Problem requirements:
Pull from the data below each line where the word "will" occurs, and copy it.

Data records:
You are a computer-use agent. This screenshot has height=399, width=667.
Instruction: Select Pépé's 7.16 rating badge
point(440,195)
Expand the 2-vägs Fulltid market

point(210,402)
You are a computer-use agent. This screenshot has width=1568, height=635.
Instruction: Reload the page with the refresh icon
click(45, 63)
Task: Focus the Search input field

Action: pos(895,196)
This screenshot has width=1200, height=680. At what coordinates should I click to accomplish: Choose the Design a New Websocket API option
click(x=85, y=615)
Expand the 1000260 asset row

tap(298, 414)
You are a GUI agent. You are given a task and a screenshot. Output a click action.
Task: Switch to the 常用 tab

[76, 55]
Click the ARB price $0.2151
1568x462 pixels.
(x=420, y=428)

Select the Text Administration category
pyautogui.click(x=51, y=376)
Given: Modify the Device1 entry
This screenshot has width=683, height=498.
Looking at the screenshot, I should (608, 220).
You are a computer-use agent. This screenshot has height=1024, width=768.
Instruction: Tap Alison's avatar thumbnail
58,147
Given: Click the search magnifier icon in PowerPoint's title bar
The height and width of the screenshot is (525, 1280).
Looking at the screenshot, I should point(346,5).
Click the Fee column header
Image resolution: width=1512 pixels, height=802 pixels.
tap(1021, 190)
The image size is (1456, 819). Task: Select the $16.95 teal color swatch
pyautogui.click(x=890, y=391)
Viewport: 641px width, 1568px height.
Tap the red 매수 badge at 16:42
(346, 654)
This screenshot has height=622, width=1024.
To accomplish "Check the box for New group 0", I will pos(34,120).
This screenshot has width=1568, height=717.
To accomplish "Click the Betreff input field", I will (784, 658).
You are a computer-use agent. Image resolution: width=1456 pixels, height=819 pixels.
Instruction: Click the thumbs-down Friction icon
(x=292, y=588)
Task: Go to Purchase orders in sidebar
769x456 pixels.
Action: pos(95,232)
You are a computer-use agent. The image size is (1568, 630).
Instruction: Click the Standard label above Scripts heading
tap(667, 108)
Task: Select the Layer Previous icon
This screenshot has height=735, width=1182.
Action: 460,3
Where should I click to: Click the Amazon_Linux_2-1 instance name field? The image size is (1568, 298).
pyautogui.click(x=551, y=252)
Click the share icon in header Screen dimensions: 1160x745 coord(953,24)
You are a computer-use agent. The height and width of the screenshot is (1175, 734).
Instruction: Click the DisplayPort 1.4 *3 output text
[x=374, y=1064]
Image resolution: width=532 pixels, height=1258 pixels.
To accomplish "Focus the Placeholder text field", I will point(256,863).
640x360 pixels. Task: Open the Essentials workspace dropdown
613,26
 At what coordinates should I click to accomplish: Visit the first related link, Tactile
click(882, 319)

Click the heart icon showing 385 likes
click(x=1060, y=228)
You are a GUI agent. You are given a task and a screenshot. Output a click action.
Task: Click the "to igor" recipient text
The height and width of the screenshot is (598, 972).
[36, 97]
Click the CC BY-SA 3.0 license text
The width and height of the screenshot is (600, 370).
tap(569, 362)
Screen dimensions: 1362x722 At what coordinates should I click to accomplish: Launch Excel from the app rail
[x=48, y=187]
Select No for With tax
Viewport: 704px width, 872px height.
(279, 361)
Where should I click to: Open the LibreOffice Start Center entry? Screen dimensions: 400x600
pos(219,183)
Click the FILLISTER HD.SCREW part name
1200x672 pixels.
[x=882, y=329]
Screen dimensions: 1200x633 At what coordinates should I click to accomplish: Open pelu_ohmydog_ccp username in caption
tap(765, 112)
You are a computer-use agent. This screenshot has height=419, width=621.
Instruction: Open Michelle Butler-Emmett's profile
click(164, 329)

Written reply:
To accomplish "Check the box for New group 0", I will pos(34,120).
To accomplish "Click the Betreff input field", I will (784, 658).
To accomplish "Focus the Placeholder text field", I will point(256,863).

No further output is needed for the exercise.